Required task: Return the lines of the records below exactly as they stand, beginning at the line that contains "Task: Close the Add New Record dialog" and stopping after the line that contains "Action: [836, 37]". Leave the pictures out of your answer.

Raw records:
^^^^^^^^

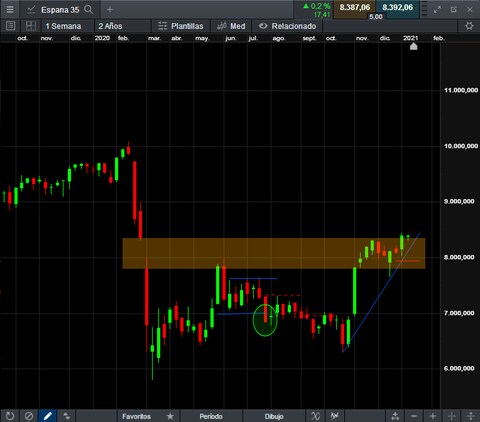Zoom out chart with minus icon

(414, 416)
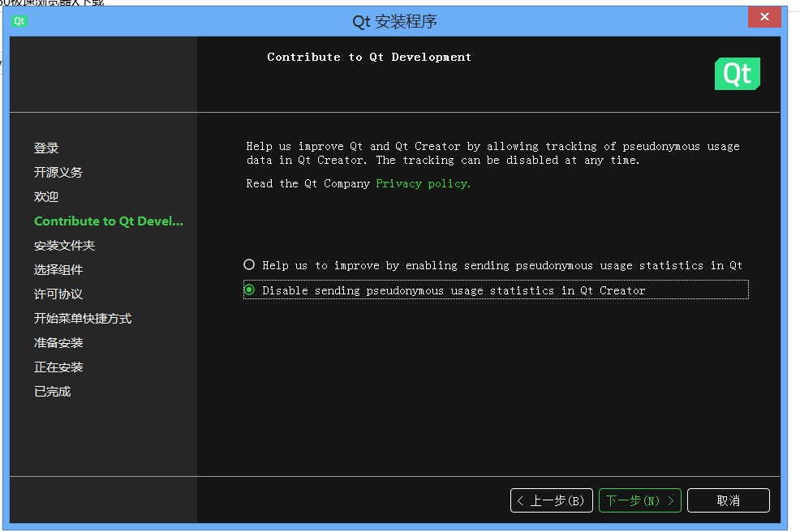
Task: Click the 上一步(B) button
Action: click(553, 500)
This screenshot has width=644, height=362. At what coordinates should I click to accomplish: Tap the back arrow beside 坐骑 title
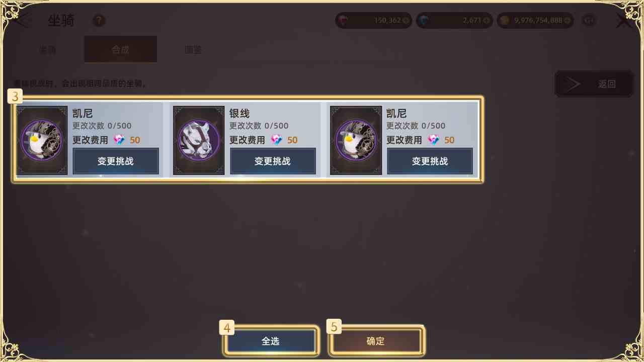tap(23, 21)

^^^^^^^^

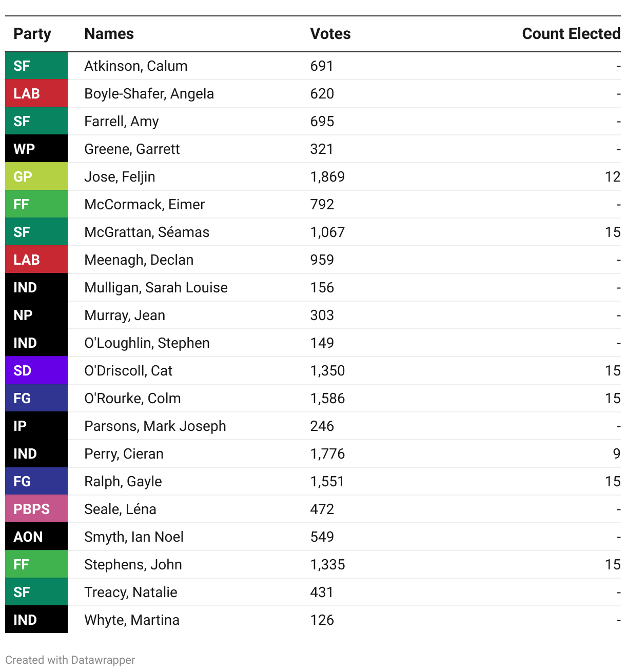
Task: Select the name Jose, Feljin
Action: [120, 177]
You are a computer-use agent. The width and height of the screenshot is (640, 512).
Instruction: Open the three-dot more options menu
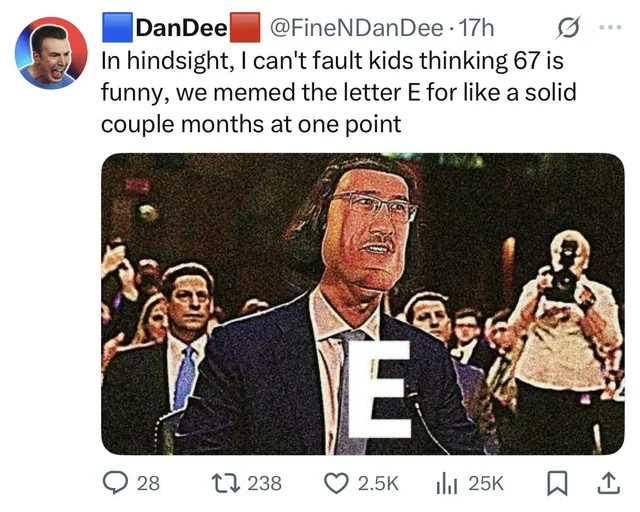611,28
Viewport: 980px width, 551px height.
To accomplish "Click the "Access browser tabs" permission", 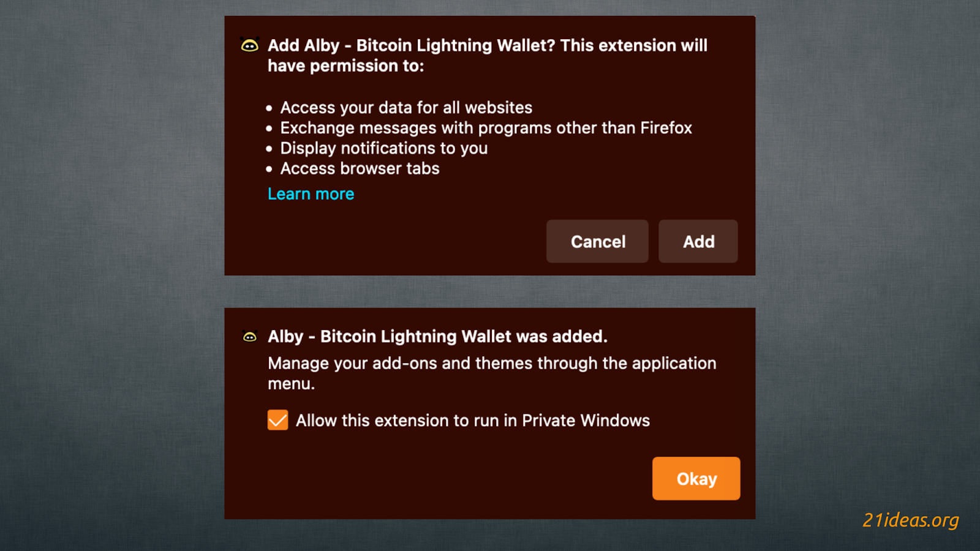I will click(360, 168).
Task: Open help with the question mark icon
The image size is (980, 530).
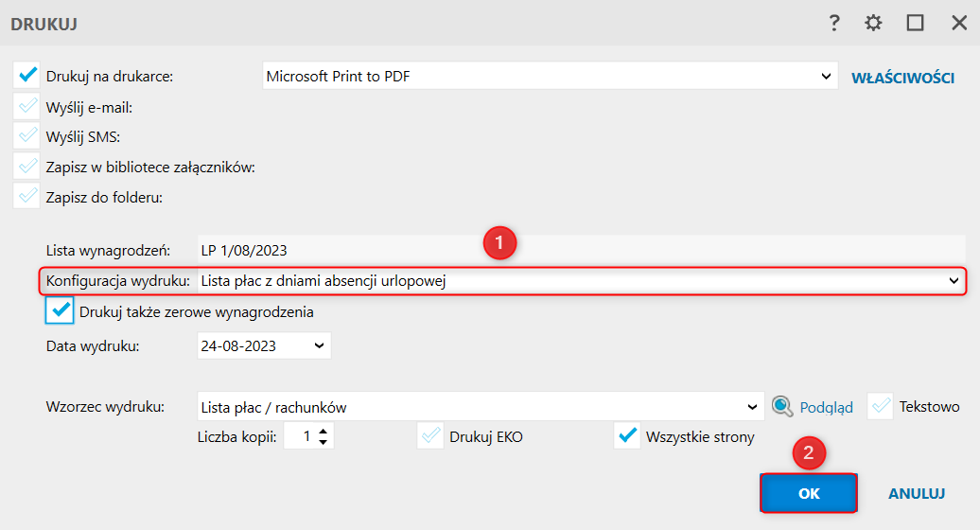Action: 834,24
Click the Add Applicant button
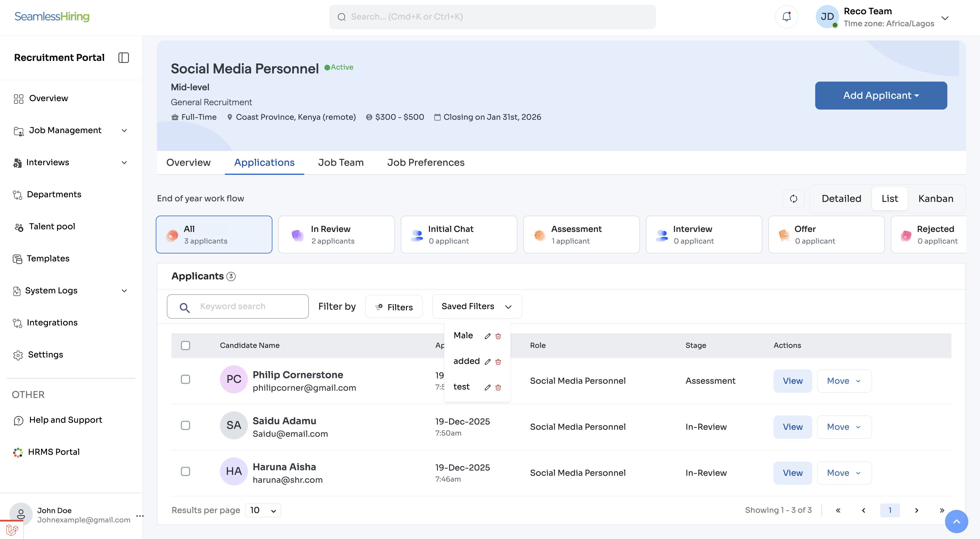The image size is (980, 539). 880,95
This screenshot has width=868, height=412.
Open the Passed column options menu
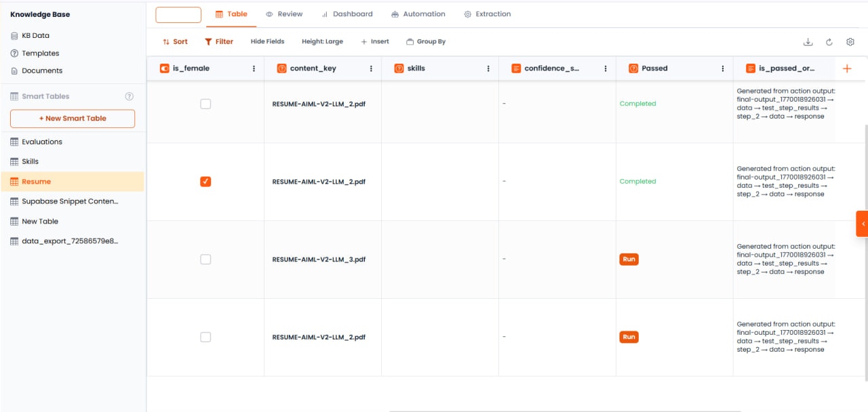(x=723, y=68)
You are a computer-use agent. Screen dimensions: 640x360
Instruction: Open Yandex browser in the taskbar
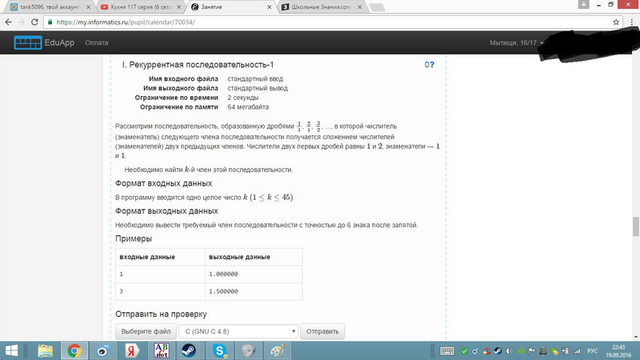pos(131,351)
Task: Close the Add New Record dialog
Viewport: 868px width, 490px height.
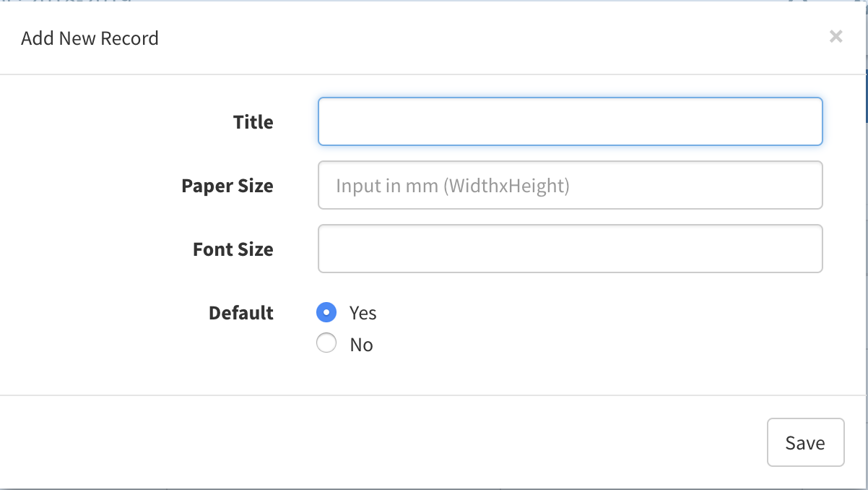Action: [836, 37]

^^^^^^^^

Solution to this problem:
Task: Close the Add New Record dialog
Viewport: 868px width, 490px height.
Action: [836, 37]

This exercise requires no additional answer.